"City of Darkness" de Soi Cheang : nostalgie d'un cinéma (et d'un monde) disparu
Les deux premiers films de Soi Cheang qu'on a pu voir sur les écrans français se sont avérés tous deux des semi-déceptions, mais pour des raisons différentes, et il était difficile de trouver beaucoup de points communs entre Limbo et Mad Fate, au delà d'un goût démesuré du réalisateur pour les excès en tous genres, aux dépens d'ailleurs de l'histoire, pas forcément mauvaise, que chaque film nous racontait.
Avec City of Darkness, quelque chose change, et notre adhésion aux délires de Soi Cheang se fait plus franche... sans doute parce que le film se place tout à fait honnêtement dans la tradition du polar / film de baston hong-kongais des années 80-90, dont les codes seront largement respectés (hormis, sur la fin, l'ajout pas forcément pertinent de "super-pouvoirs", visiblement inspiré par le cinéma d'action indien).
Situé, de manière historiquement réaliste, à la jonction des années 80 et 90, alors que se dessine la menace de la rétrocession de Hong-Kong à la Chine, City of Darkness se déroule dans un quartier célébrissime de la ville, la citadelle de Kowloon, enclave "chinoise" dans laquelle la Loi de Hong-Kong ne régnait pas, et qui était donc un repère de truands en même temps qu'une ville dans la ville où "prospérait" une population foisonnante livrée à elle-même.

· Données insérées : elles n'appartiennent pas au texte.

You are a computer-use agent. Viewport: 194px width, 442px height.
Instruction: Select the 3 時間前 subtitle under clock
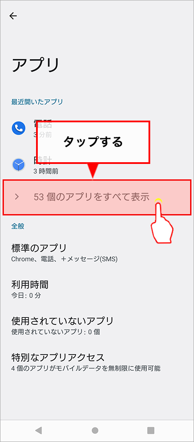(46, 171)
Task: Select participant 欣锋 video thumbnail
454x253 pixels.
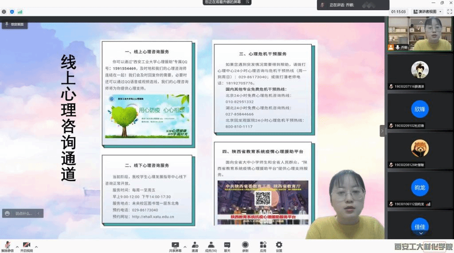Action: click(x=419, y=109)
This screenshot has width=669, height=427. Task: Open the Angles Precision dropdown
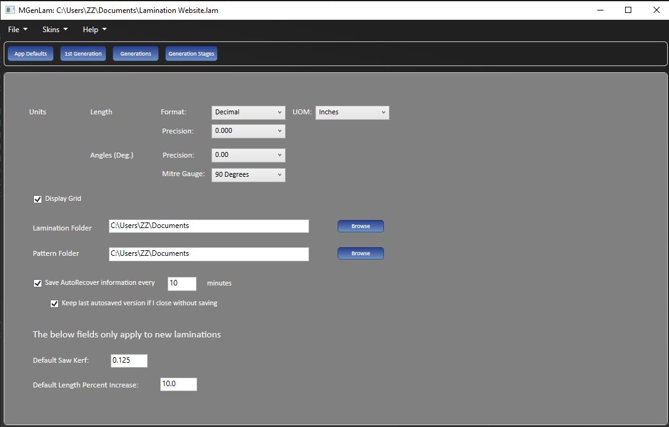(248, 155)

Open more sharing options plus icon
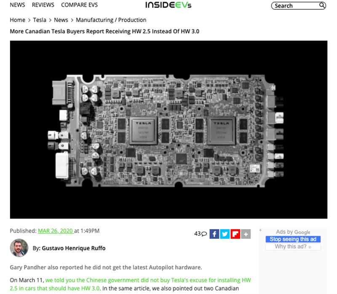pos(246,234)
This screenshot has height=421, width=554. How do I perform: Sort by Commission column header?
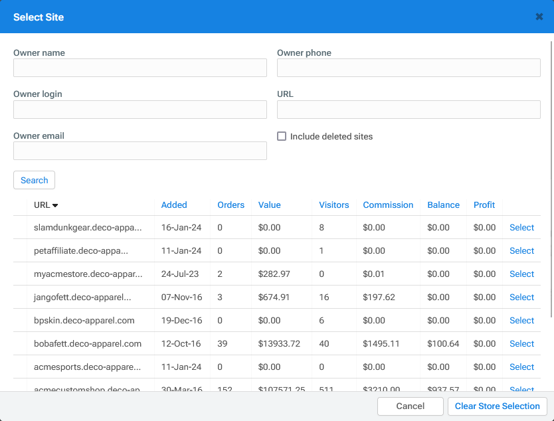[388, 205]

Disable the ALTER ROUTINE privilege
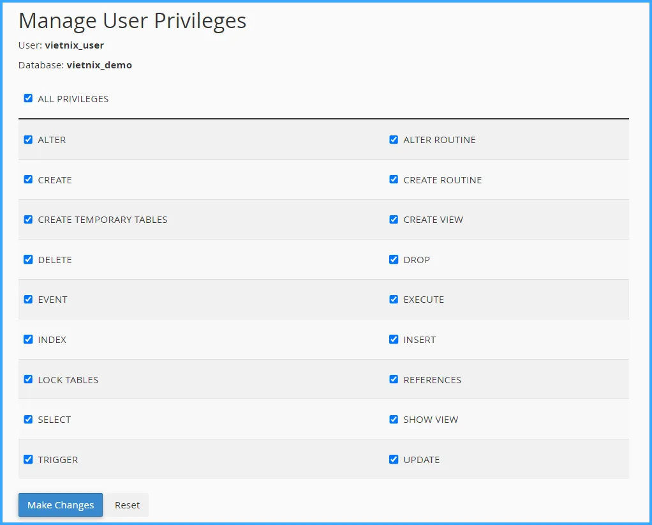pyautogui.click(x=394, y=139)
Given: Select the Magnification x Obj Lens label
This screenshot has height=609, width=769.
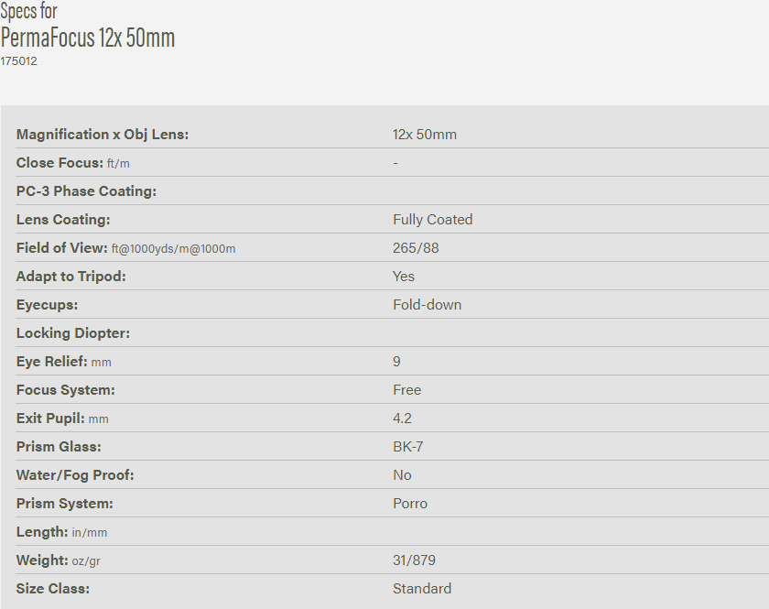Looking at the screenshot, I should point(103,135).
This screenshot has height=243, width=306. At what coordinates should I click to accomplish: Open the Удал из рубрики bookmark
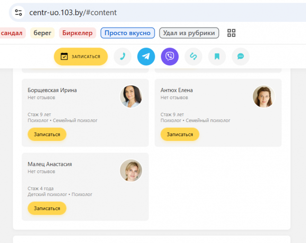click(189, 33)
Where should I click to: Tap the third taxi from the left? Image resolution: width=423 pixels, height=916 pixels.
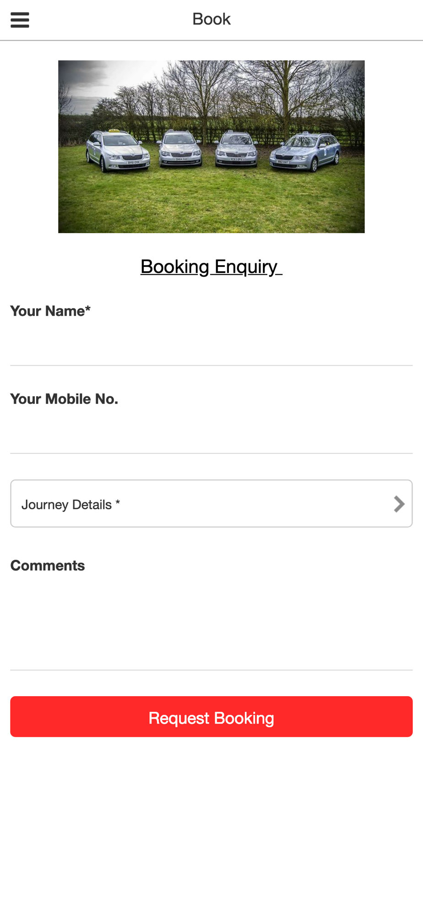pos(236,148)
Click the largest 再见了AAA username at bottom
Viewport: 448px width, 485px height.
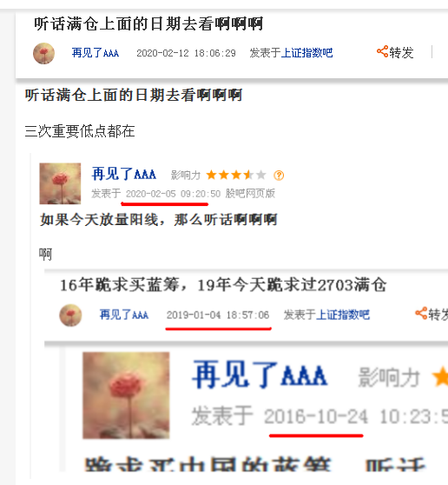[260, 375]
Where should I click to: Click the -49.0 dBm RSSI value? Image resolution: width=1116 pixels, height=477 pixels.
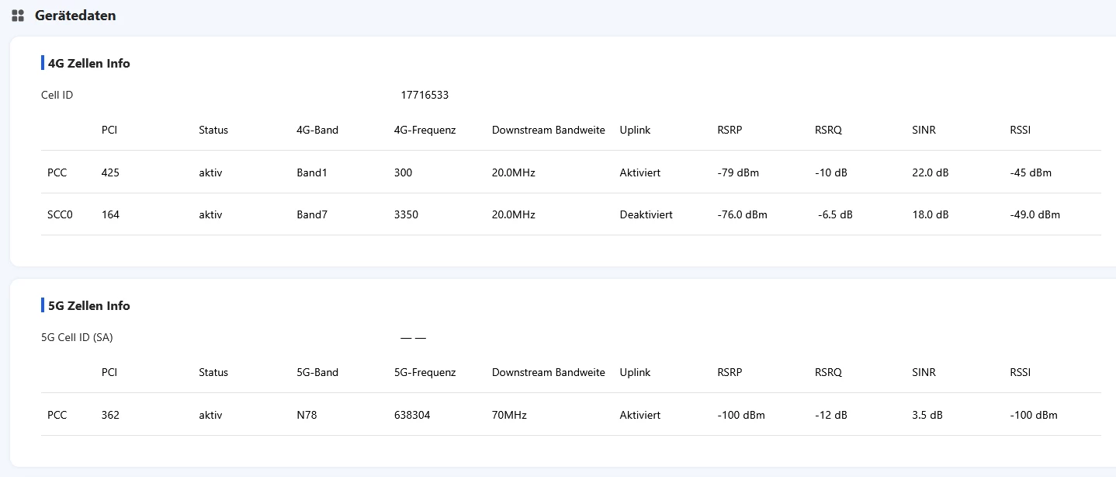pos(1035,215)
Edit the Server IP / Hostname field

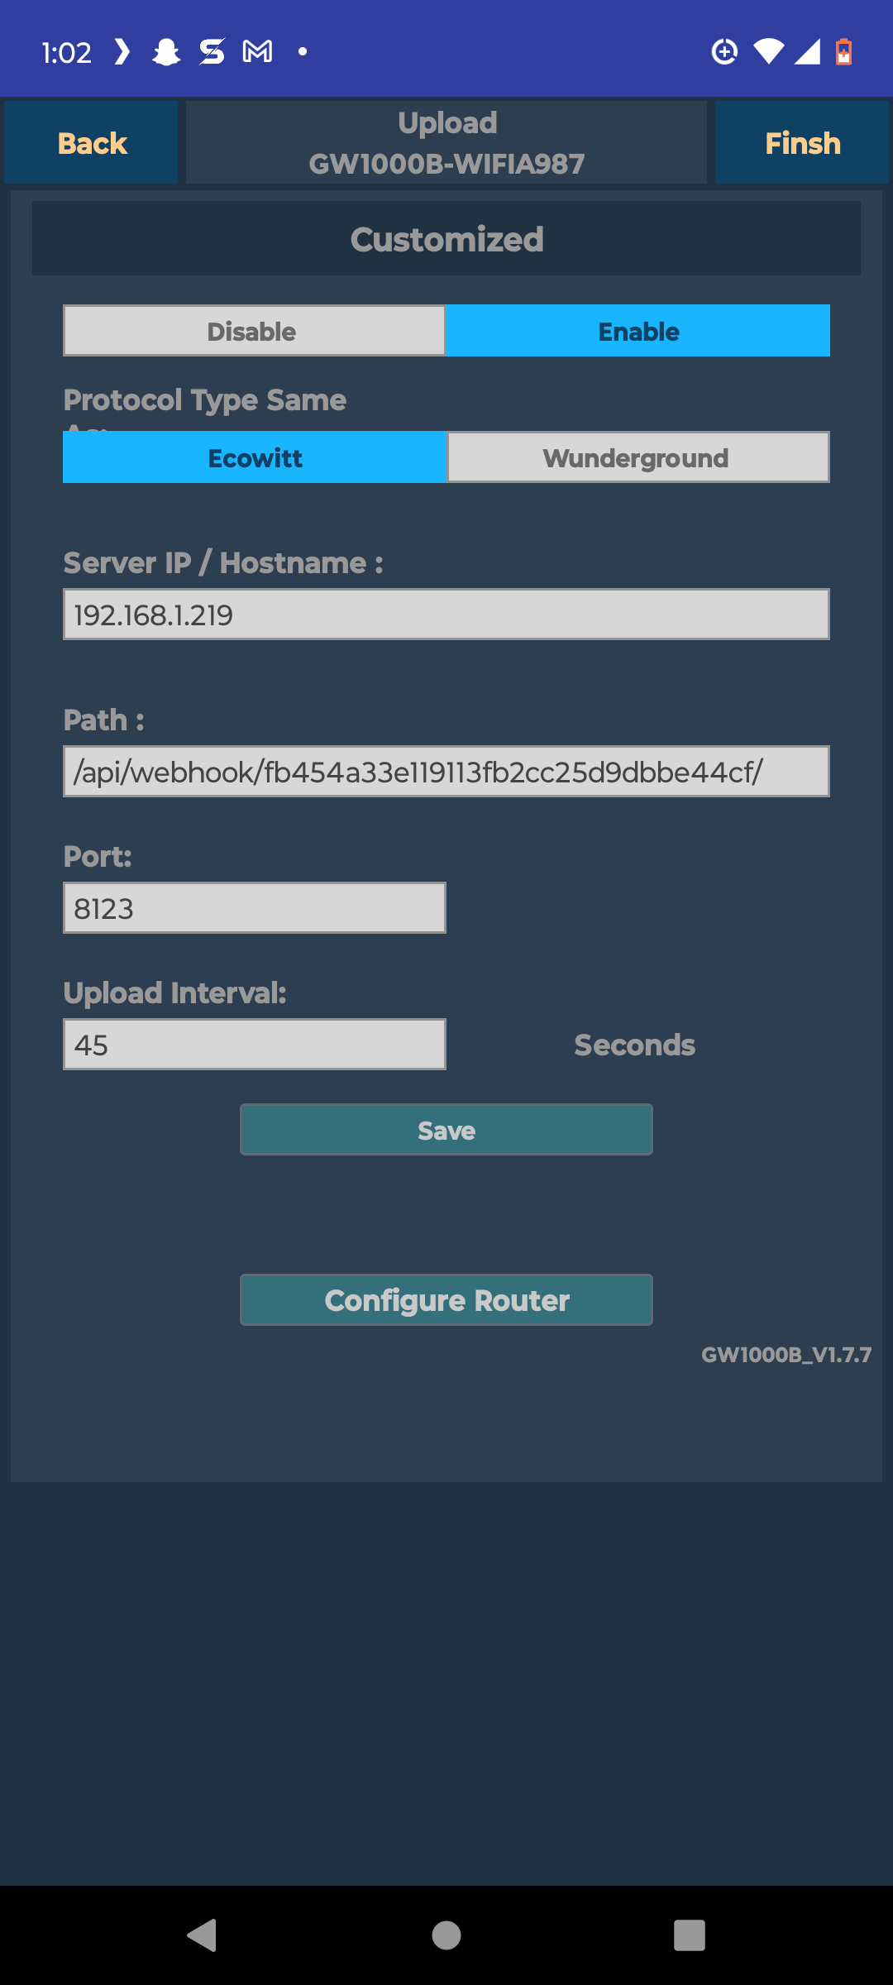tap(447, 615)
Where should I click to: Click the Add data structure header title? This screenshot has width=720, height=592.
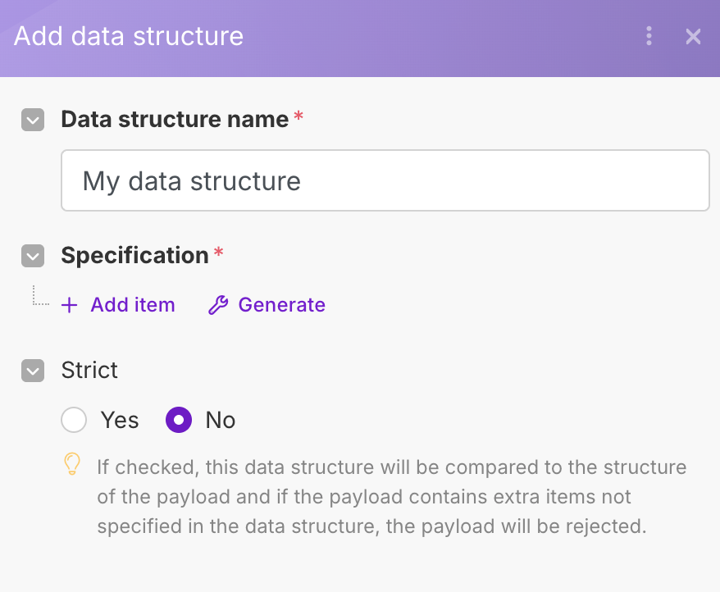coord(129,36)
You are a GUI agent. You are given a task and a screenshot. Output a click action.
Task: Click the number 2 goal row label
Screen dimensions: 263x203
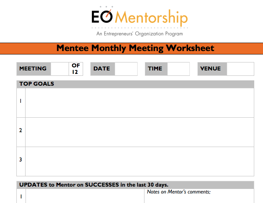21,130
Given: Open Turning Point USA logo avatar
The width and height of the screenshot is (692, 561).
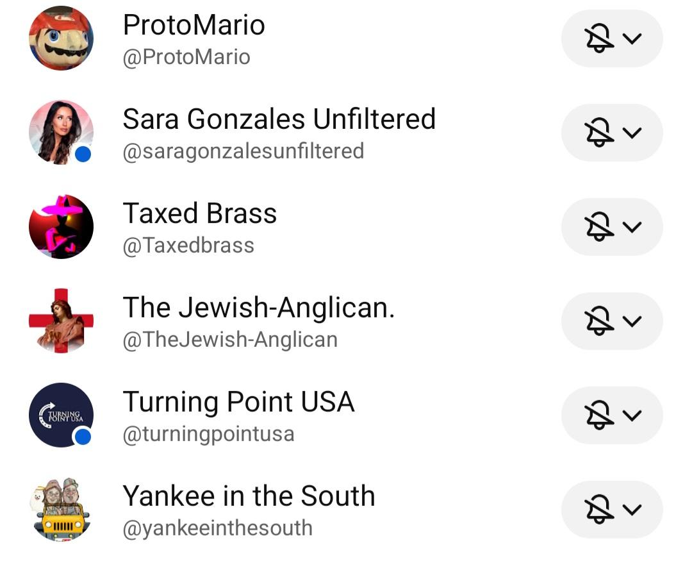Looking at the screenshot, I should click(61, 415).
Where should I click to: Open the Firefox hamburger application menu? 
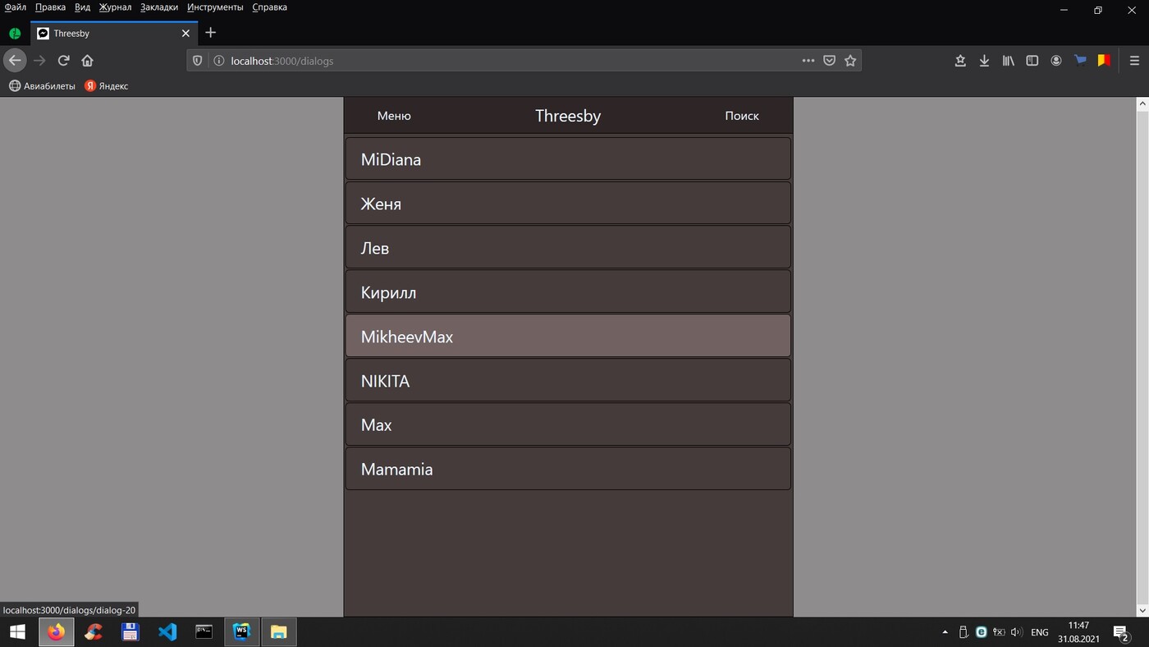(x=1134, y=61)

Et il faut bien dire que la reconstitution, largement digitale malheureusement, de ce lieu digne de Blade Runner, constitue le plus gros point fort du film de Soi Cheang, et justifie à elle seule de le voir.
Sinon, le scénario, complexe mais plutôt bien construit, renvoie totalement à ce qu'on aimait dans le cinéma hong-kongais de la période dorée : il s'agit d'opposer des bandits d'honneur, respectueux des codes et des inviolables serments d'amitié, à une nouvelle génération de voyous sans foi ni loi, au long de combats de plus en plus violents et extrêmes. Ce qui revient à une succession de scènes brillantes en termes d'action, d'arts martiaux, de cascades invraisemblables à la chorégraphie spectaculaire, et de beaux moments d'émotion, portés par des acteurs convaincants et charismatiques. Bref, un petit régal pour les nostalgiques, comme nous, d'un cinéma - et d'un monde - disparu, qui nous enchanta lorsque nous le découvrîmes dans les années 80 et 90.
Il reste que, en dépit de sa réussite indéniable, City of Darkness ne nous dit rien non plus sur le cinéaste qu'est - ou que pourrait être Soi Cheang, puisqu'on a finalement affaire à un simple exercice de style, même s'il est brillamment exécuté.